Essa vulnerabilidade psicopolítica, compreensível e natural numa classe média de consistência precária como a nossa, é particularmente perceptível nas categorias de classe média do serviço público brasileiro que, demonstrando ausência de solidariedade entre o estrato médio de matiz estatista e a base da pirâmide social, fazem freqüentemente do "povão" o refém de suas reivindicações, ao amparo de legislação tolerante.
Beneficiária do nacional-desenvolvimentismo estatista autoritário (Vargas e regime de 1964) e da democracia de personalismo forte (Kubitschek), também praticante do desenvolvimentismo monitorado pelo Estado, nossa classe média está sofrendo hoje os efeitos da exaustão daquele modelo, juntamente com o operariado organizado e incluído, cuja identidade proletária vem sendo substituída por interesses e vicissitudes da classe média, num processo de mão dupla: ascensional (operariado) e declinante (classe média baixa).
A redução da participação na renda nacional, com a contenção no consumismo, e a intranqüilidade quanto ao emprego, poupança, saúde e previdência levam-na a se sentir espoliada e, eventualmente, à dúvida sobre a democracia na garantia de sua qualidade de vida. Tudo mais grave quando àqueles percalços se soma a insegurança decorrente da violência mal contida pelo Estado democrático. Vale lembrar, a respeito, um caso dramático do século 20, embora não o único de natureza similar: a Alemanha democrática dos 1920 tinha classe média grande e preparada, mas suas adversidades a empobreceram (ela e o operariado próximo dela) e a sujeitaram à violência; desencantada, ajudou a ascensão constitucional do nazismo, de que foi apoio.
Mesmo sob circunstâncias bem menos graves, democracia representativa clássica e divergências graves de concepções político-ideológicas no tocante aos problemas sociais e econômicos cedo ou tarde acabam gerando conflitos, nos quais a classe média exerce influência. No complicado cenário brasileiro não são impensáveis, portanto, as elaborações instituídas sob o ritual da democracia, de discutível fidelidade à ortodoxia democrática, nas quais o Estado avulta como ator tutelar, provedor de proteção e benesses. Tudo ao estilo da "democracia" messiânico-salvacionista plebiscitada (ou referendada...) de Luiz Napoleão -ou, mais perto no tempo e na geografia, de Chávez-, com a benção engajada de parte da classe média e do operariado incluído.

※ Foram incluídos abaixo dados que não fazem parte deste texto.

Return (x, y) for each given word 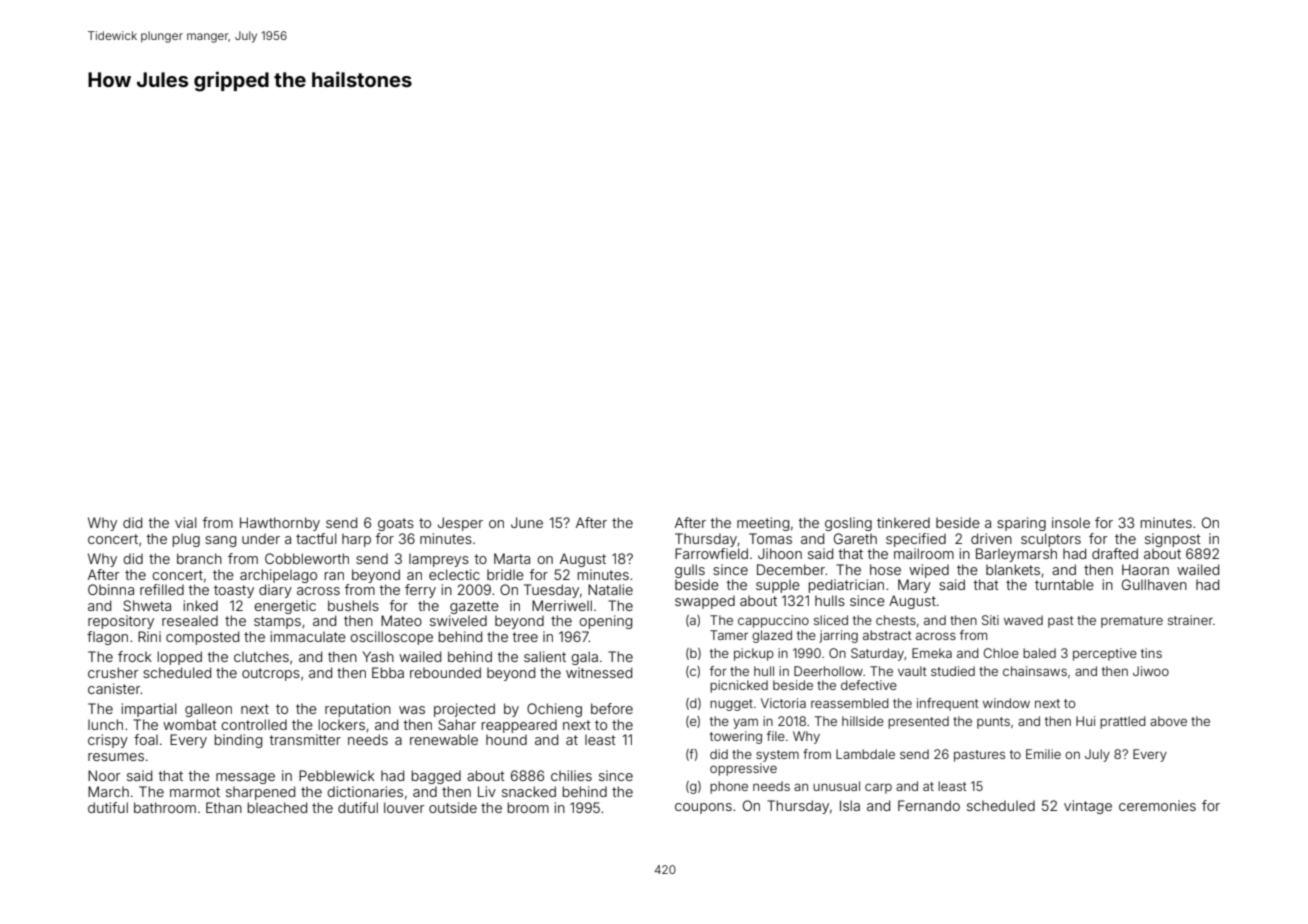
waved (1023, 620)
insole (1071, 522)
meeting (763, 524)
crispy (108, 741)
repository (121, 622)
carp (878, 788)
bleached (277, 807)
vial (186, 522)
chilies (571, 775)
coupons (703, 808)
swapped (705, 602)
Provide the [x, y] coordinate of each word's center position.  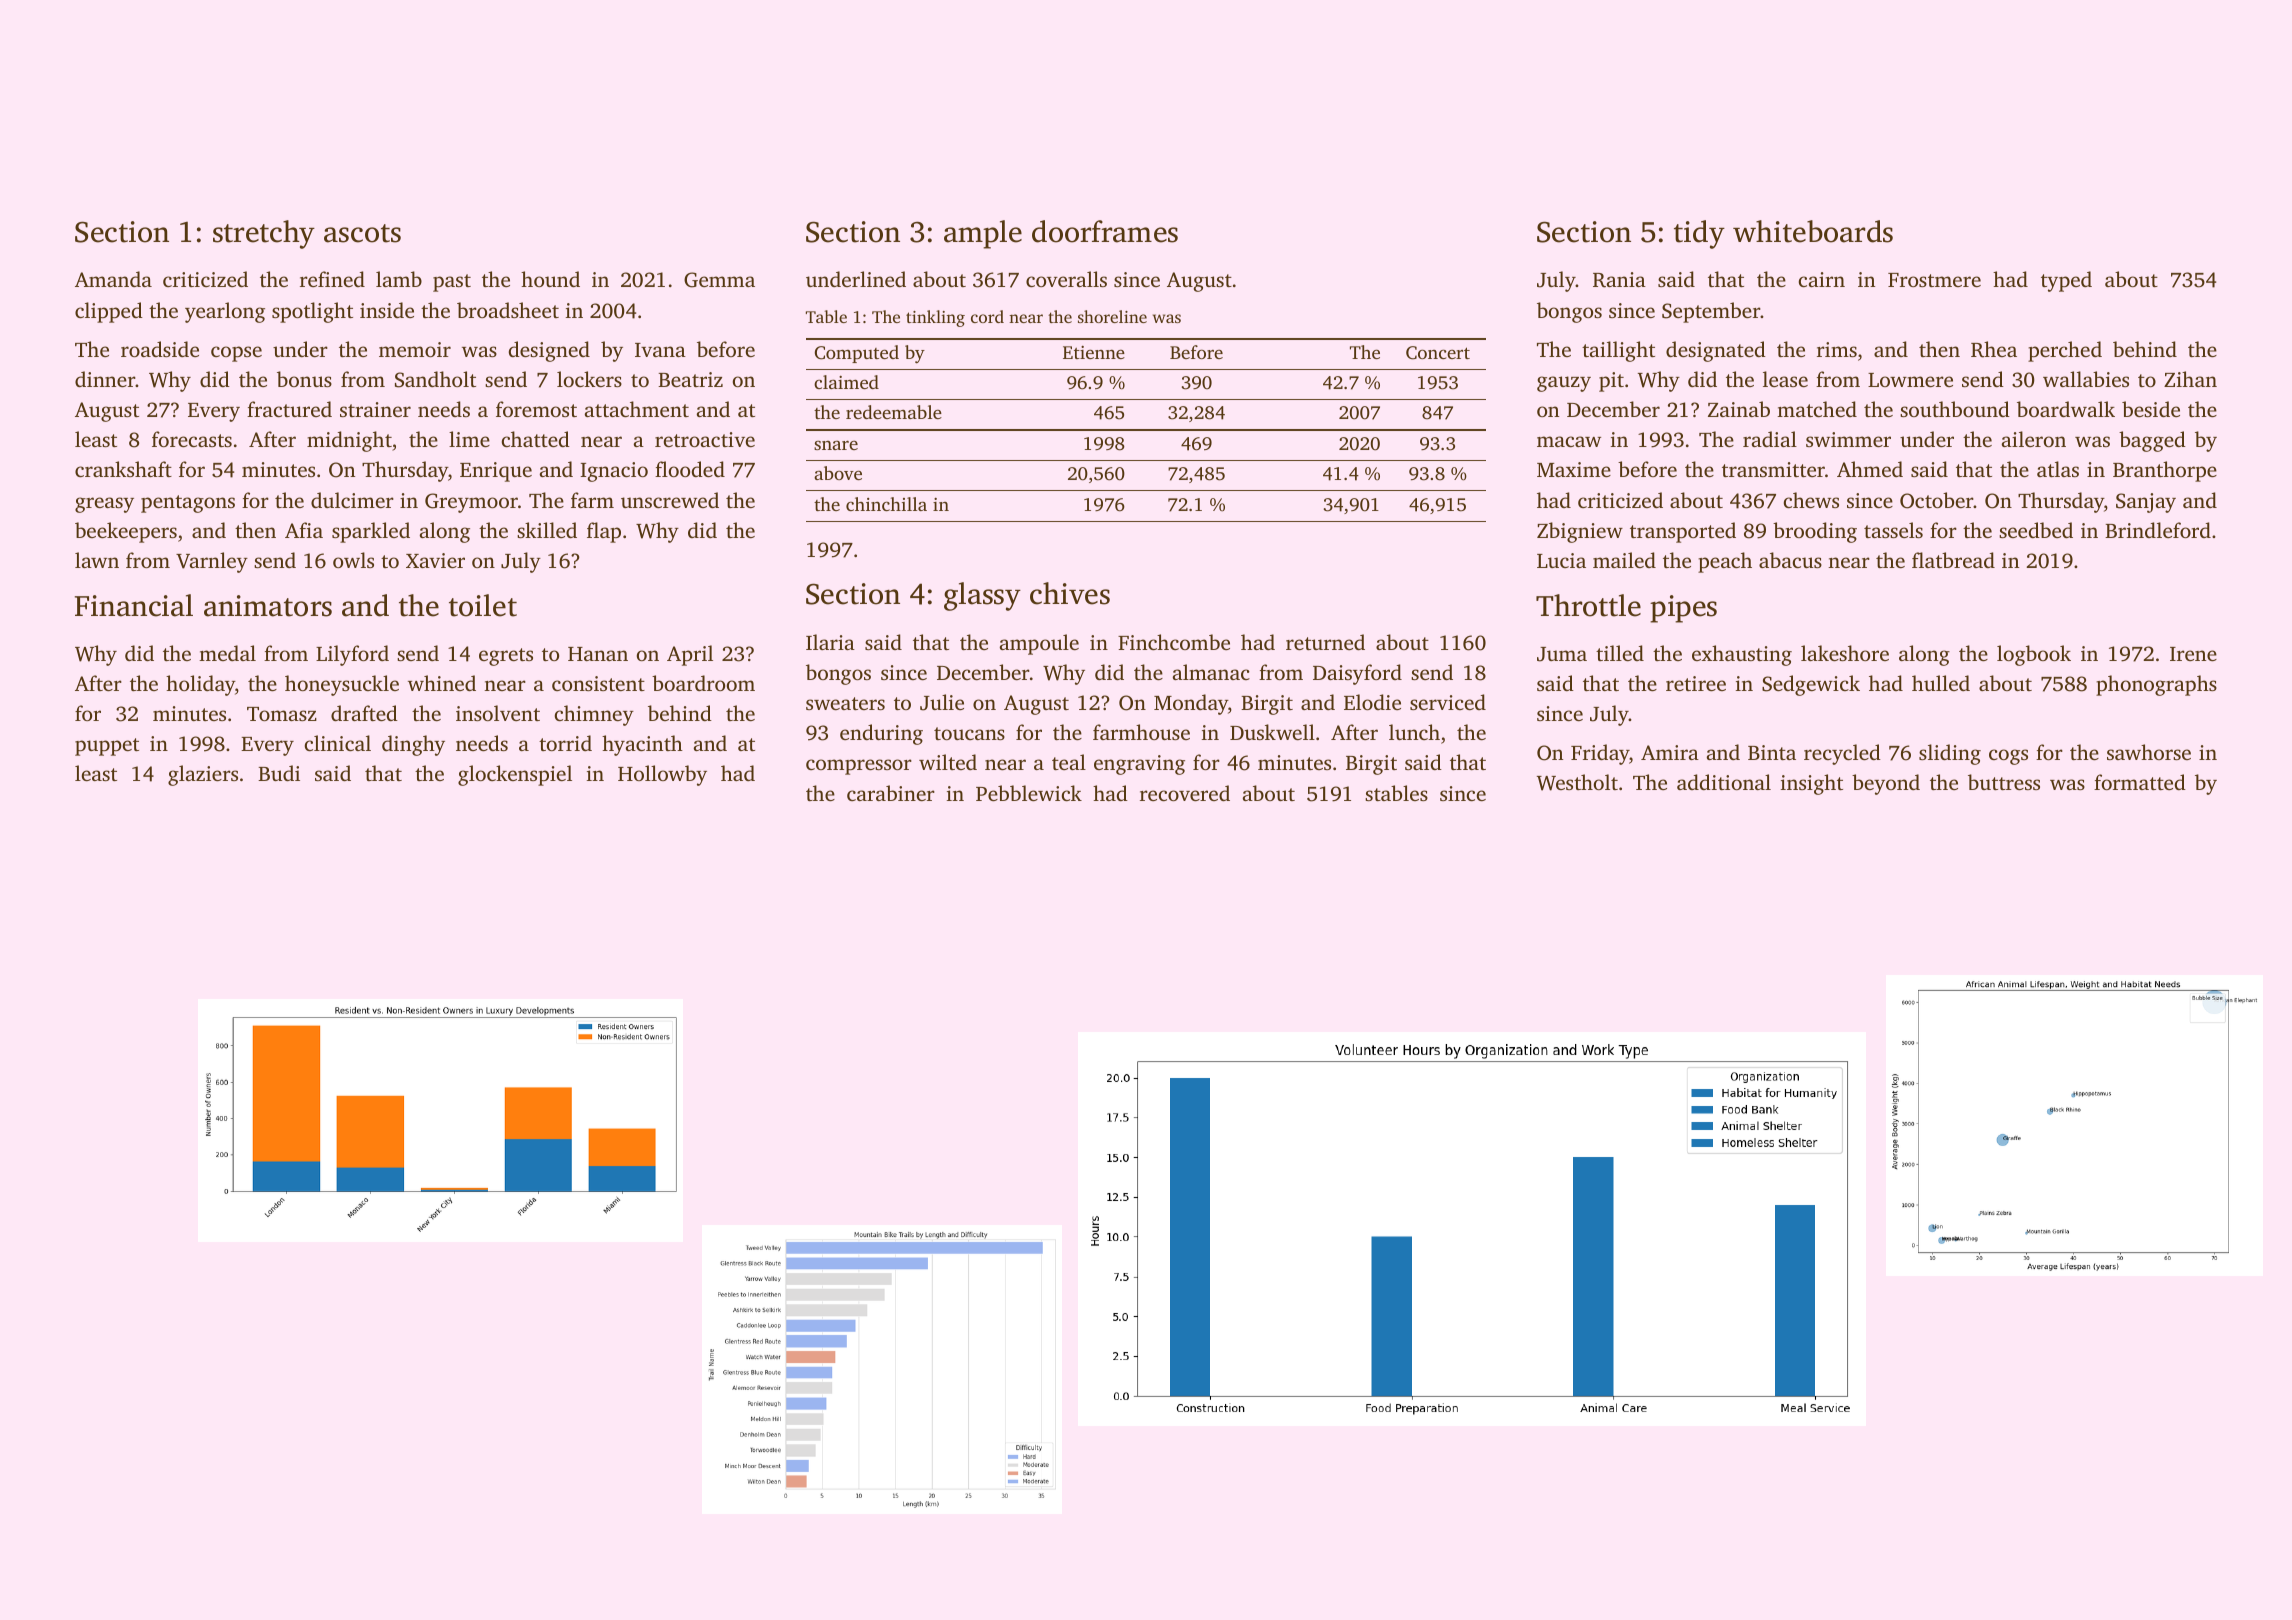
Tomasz [282, 714]
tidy [1699, 234]
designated [1716, 351]
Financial [134, 605]
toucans [969, 733]
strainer [375, 409]
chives [1070, 593]
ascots [362, 233]
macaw [1569, 441]
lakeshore [1845, 653]
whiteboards [1813, 231]
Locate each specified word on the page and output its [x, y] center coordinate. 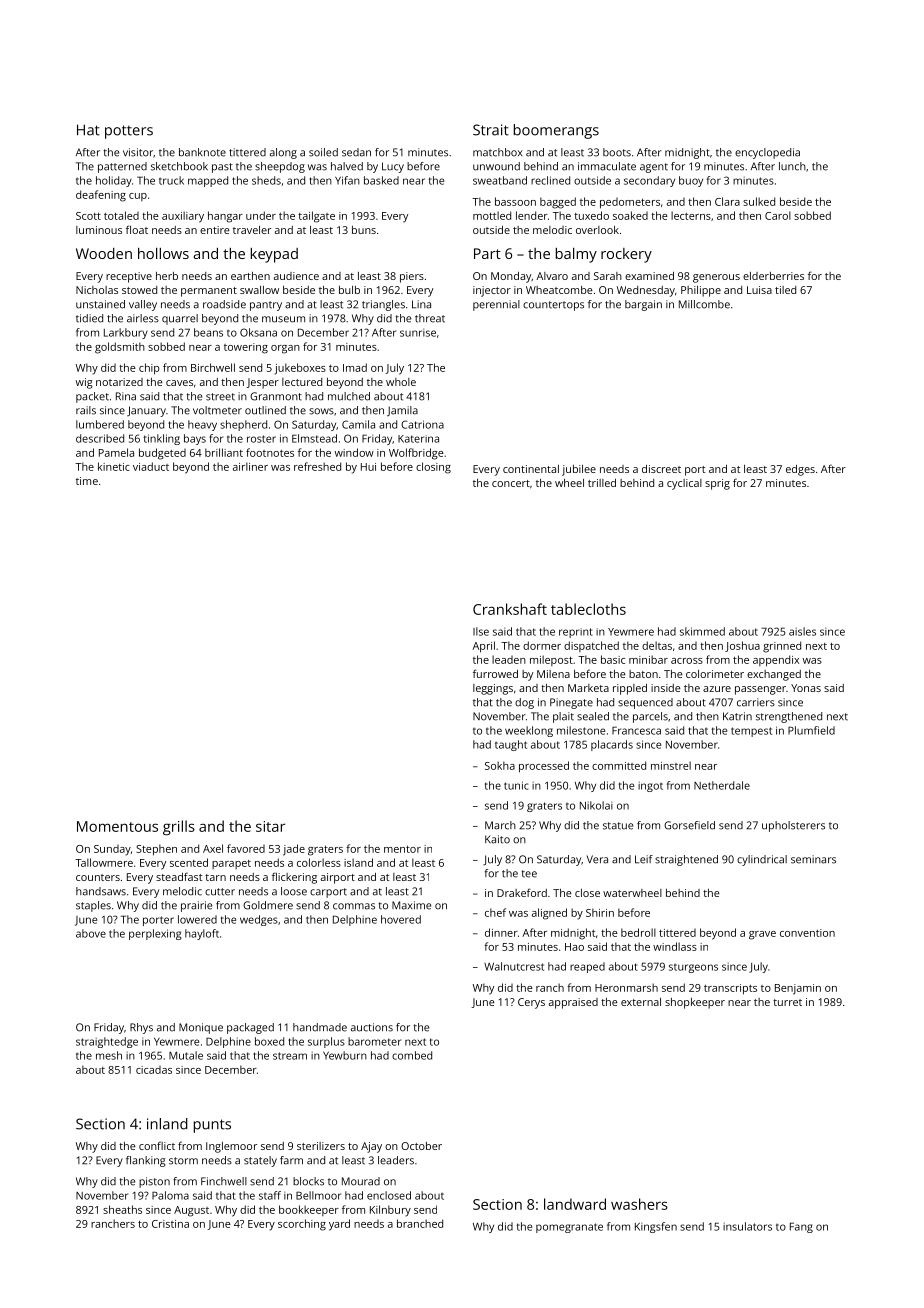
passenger [760, 690]
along [283, 153]
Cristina [170, 1224]
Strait [491, 130]
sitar [270, 826]
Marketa [588, 688]
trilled [602, 483]
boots [617, 152]
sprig [717, 484]
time [87, 481]
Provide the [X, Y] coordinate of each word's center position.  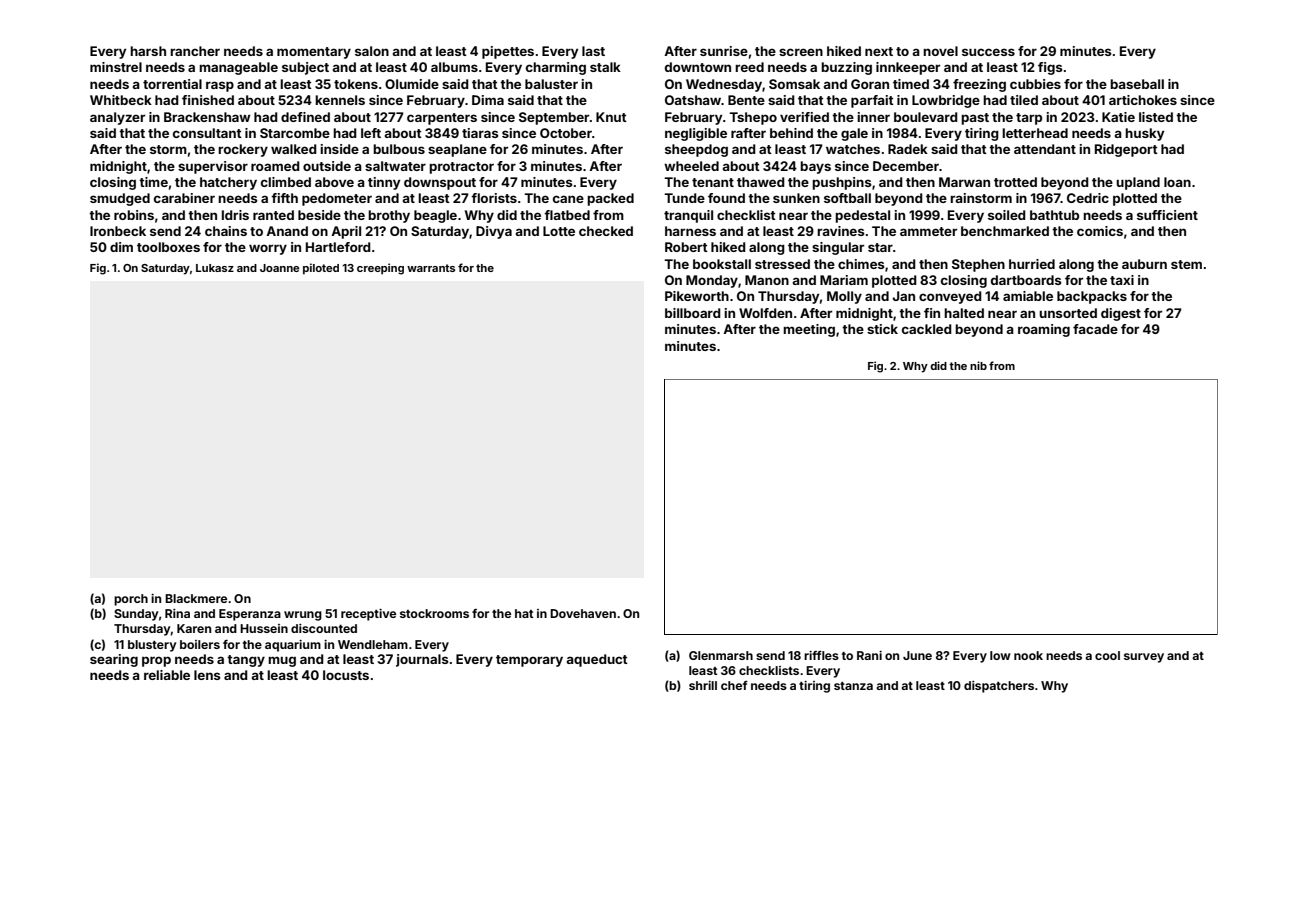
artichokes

A burguesia (capital), em geral cooptada pelo apoio do Estado cartorial nacional-desenvolvimentista cujo custo é debitado ao povo (inflação, preços/tarifas maiores) e à grande massa amorfa, fica indiferente ou favorável porque esperançosa no sebastianismo assistencialista.
O risco existe, por ora pequeno, mas não nulo. A classe média, que vocifera democracia, mas é fã do estatismo provedor e protetor, estará à mão para lotar prazerosamente o serviço público da democracia jacobina...

Mario Cesar Flores, 73, é almirante-de-esquadra reformado. Foi secretário de Assuntos Estratégicos da Presidência da República (governo Itamar Franco) e ministro da Marinha (governo Collor).